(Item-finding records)
Start

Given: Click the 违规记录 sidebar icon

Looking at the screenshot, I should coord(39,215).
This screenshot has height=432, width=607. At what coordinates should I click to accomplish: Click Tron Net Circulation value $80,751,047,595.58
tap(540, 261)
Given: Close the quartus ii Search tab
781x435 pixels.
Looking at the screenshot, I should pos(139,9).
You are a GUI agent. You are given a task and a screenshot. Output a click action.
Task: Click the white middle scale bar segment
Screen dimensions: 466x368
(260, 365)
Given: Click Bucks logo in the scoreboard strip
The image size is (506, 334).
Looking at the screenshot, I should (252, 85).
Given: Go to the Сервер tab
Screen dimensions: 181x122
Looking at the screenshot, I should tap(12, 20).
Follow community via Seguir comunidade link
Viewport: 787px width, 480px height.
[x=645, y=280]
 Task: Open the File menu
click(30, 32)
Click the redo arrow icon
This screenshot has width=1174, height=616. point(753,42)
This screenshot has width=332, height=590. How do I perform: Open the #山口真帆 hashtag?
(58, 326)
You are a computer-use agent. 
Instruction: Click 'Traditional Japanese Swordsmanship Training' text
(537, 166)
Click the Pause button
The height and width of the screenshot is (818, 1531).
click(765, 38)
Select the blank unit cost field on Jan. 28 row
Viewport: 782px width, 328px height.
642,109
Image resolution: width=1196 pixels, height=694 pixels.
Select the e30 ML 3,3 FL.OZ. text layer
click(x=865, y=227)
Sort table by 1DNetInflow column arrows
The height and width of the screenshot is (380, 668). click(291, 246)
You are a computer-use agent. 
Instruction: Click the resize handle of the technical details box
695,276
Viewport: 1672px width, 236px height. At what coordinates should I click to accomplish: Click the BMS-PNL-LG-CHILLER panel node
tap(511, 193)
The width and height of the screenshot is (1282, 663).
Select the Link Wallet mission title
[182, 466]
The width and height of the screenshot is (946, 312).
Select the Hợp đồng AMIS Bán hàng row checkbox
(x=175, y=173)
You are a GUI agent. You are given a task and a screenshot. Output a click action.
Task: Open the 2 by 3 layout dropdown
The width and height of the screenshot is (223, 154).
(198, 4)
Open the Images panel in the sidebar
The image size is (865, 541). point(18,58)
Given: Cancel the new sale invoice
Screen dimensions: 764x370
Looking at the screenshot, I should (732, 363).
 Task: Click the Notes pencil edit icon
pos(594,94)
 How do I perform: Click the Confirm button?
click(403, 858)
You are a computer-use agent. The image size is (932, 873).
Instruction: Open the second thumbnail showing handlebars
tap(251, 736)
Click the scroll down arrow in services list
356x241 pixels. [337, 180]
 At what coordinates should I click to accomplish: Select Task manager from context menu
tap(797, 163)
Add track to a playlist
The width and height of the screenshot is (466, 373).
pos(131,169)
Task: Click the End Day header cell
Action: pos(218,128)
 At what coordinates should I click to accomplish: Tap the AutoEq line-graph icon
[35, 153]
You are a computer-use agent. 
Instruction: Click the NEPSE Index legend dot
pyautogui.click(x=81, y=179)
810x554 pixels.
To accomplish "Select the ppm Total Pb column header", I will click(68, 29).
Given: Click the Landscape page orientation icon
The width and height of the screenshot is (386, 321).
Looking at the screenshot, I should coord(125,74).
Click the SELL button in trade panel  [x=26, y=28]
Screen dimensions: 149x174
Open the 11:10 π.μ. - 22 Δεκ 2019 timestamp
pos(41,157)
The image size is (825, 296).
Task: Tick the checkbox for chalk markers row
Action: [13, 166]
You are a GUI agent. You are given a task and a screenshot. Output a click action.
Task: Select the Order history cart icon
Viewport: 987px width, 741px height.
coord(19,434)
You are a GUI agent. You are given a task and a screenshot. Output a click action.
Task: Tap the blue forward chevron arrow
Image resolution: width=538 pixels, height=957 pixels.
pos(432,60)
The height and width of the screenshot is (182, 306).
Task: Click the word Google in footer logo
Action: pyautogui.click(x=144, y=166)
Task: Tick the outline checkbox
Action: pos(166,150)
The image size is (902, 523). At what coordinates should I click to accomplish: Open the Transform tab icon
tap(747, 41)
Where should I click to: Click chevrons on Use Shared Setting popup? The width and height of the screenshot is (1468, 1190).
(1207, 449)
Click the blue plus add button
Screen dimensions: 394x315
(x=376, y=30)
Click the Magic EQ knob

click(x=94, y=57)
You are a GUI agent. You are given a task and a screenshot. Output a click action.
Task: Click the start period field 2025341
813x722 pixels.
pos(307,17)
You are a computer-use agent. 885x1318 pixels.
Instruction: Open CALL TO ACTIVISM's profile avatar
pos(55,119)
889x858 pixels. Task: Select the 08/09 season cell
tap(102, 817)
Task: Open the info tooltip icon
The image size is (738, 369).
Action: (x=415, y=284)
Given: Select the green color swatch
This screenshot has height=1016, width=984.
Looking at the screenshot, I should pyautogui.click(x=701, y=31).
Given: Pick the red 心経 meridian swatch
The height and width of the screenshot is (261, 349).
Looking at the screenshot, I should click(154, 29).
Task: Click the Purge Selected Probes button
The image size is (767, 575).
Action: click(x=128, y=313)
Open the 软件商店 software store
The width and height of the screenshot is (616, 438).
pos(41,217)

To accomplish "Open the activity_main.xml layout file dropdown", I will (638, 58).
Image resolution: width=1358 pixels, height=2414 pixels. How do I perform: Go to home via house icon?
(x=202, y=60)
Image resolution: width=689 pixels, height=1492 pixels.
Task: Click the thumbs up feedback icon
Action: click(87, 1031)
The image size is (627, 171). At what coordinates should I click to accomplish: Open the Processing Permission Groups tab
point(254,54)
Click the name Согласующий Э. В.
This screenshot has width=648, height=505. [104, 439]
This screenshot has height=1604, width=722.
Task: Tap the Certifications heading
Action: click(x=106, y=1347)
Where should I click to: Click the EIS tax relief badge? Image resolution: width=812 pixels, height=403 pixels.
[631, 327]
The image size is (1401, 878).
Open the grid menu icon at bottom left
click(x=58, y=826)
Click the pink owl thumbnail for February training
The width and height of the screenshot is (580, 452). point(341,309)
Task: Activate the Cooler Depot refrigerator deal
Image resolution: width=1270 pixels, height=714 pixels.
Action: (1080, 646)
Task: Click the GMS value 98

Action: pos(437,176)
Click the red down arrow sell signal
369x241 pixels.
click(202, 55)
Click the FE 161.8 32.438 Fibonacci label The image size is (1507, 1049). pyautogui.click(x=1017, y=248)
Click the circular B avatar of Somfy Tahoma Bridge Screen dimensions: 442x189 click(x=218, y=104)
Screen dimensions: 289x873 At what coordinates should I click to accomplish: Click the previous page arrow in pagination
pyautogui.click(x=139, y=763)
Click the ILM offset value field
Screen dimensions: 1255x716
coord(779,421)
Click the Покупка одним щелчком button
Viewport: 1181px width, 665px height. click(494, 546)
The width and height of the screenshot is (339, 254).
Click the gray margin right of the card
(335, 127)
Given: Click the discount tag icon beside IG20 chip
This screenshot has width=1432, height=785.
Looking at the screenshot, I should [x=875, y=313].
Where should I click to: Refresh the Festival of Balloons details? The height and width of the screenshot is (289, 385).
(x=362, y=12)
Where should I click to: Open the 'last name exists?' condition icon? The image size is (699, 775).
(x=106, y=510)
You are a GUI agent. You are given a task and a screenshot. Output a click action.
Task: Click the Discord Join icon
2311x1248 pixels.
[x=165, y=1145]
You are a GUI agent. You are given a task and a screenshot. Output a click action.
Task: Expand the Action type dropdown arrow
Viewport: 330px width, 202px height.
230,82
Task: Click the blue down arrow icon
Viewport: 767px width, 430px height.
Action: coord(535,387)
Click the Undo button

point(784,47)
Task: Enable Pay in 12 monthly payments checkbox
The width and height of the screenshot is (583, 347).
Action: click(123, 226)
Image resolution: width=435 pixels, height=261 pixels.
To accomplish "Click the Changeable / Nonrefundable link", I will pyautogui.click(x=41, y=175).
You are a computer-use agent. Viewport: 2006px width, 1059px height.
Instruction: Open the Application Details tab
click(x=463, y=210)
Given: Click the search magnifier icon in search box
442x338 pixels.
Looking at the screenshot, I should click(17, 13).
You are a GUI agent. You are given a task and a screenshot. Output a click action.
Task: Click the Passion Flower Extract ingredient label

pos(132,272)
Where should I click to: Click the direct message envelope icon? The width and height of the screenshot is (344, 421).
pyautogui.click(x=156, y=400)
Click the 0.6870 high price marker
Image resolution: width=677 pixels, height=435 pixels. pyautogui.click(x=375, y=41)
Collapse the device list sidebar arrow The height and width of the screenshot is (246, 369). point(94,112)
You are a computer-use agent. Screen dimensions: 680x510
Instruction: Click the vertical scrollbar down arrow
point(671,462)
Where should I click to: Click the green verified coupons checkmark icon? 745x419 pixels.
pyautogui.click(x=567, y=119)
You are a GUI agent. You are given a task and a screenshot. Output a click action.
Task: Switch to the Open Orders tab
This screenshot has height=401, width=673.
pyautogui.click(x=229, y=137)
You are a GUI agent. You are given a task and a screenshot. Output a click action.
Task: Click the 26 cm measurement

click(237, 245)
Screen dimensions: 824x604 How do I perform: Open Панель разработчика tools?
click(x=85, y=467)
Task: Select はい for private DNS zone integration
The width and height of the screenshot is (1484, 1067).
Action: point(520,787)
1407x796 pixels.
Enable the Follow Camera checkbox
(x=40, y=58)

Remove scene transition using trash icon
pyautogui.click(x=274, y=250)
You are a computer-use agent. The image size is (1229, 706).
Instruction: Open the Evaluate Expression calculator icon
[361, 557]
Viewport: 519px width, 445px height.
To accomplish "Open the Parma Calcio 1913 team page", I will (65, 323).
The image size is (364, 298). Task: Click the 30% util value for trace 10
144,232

End

Task directions: Format the material from the line containing "Task: Click the Purge Selected Probes button" up to and including the line containing "Action: click(87, 1031)" as a Markdown table. Use two columns, Row for the running number and Line for the text, and leave out blank lines.

Response:
| Row | Line |
|---|---|
| 1 | Task: Click the Purge Selected Probes button |
| 2 | The image size is (767, 575). |
| 3 | Action: click(x=128, y=313) |
| 4 | Open the 软件商店 software store |
| 5 | The width and height of the screenshot is (616, 438). |
| 6 | pos(41,217) |
| 7 | To accomplish "Open the activity_main.xml layout file dropdown", I will (638, 58). |
| 8 | Image resolution: width=1358 pixels, height=2414 pixels. How do I perform: Go to home via house icon? |
| 9 | (x=202, y=60) |
| 10 | Image resolution: width=689 pixels, height=1492 pixels. |
| 11 | Task: Click the thumbs up feedback icon |
| 12 | Action: click(87, 1031) |